## Assignment
Would you transcribe each entry that follows word for word, minus the images?

### Dataset records

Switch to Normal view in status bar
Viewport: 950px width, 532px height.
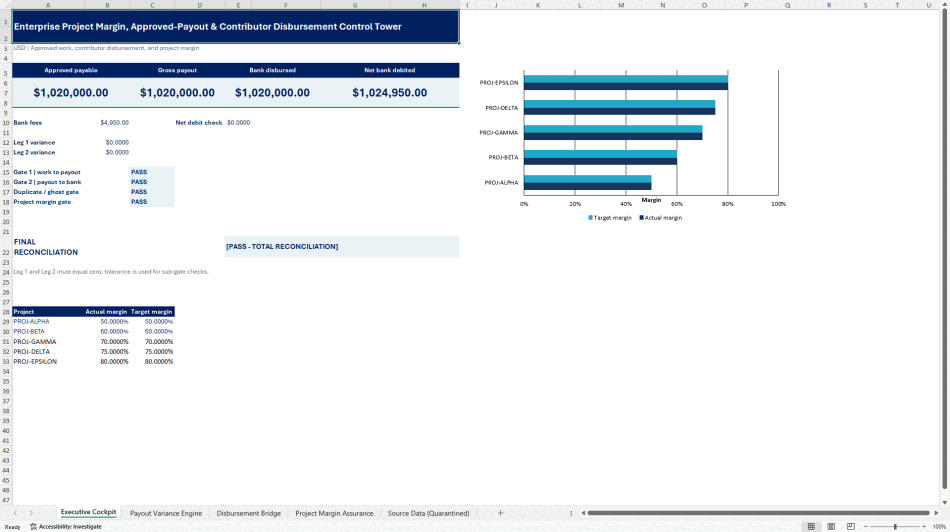(811, 527)
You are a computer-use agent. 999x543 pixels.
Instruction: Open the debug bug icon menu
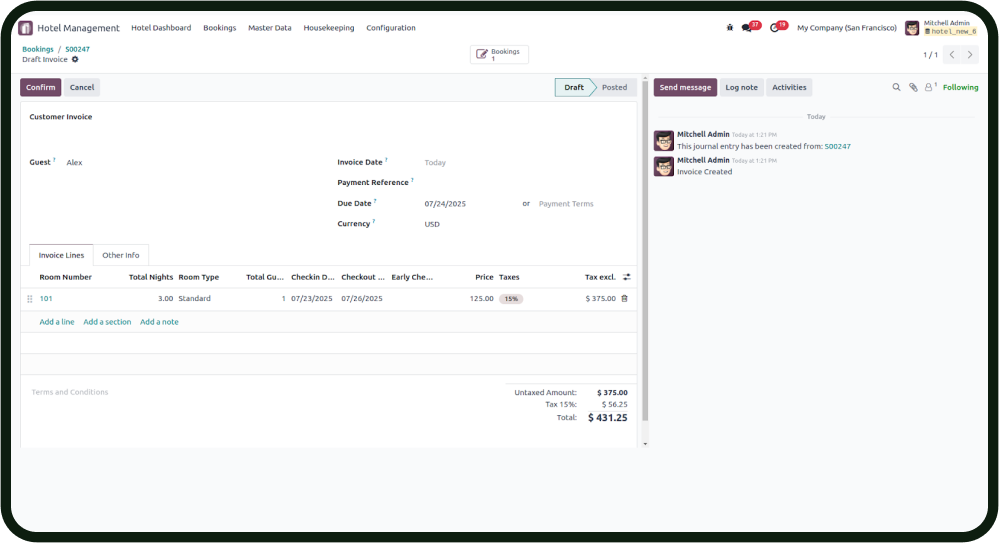click(730, 28)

######

## Finished exercise
Switch to Normal view in status bar
Viewport: 950px width, 532px height.
(811, 527)
You are a computer-use agent. 999x543 pixels.
Instruction: Open the debug bug icon menu
click(730, 28)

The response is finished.